My goats have always responded well to Nuflor and Banamine. My vet says sometimes you need to do the Nuflor for a week. When Cozette had pneumonia earlier this year, the vet was concerned with how bad her lungs sounded and gave her a shot of Draxxin which he said was faster in healing the lungs and also longer acting. I gave 3 days of Banamine and followed 3 days later with a shot of Nuflor. She got better in just a couple days after the Draxxin. A friend had a couple does come down with some kind of bovine pneumonia that Nuflor didn't touch. She lost one doe before her DH gave the other a shot of Naxcel which was what he had to use on the cattle. That doe pulled through with a course of Naxcel. It sounds like some types of pneumonia require different drugs. Kathie


----------



## wardarden (Aug 11, 2008)

*Re: Suzie's fight with pneumonia - details and asking for advice*

Well, today showed no real signs of improvement. I am getting worried. This is day 4 of her treatment. Shouldn't I be seeing significant improvement by now??

I can tell her gut is really upset with all this antibiotic treatment. We'll take a trip to the Vets tomorrow morning to reevaluate. (don't tell.... I'm going to call in sick to work tomorrow!)

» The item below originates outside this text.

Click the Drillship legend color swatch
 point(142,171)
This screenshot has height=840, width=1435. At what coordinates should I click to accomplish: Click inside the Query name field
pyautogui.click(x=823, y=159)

Kathie-- thanks for the info on Draxxin. I've looked it up and will ask if we can try the Draxxin or Naxcel as it doesn't seem like the Nuflor is making much difference.

Here is todays charting....
SUNDAY SEPT 20 -- 
8:00 am - coughing scouring, depressed, off feed
Temp 104.6
Probios
6 cc Pepto Bismol
0.7 cc Banamine
5 cc Nuflor
200 ML lactated ringer SQ

8:00 pm 
Temp 104.8
3 cc B Complex
1.8 cc Re-Covr

I'll let you guys know tomorrow what we hear at the vets.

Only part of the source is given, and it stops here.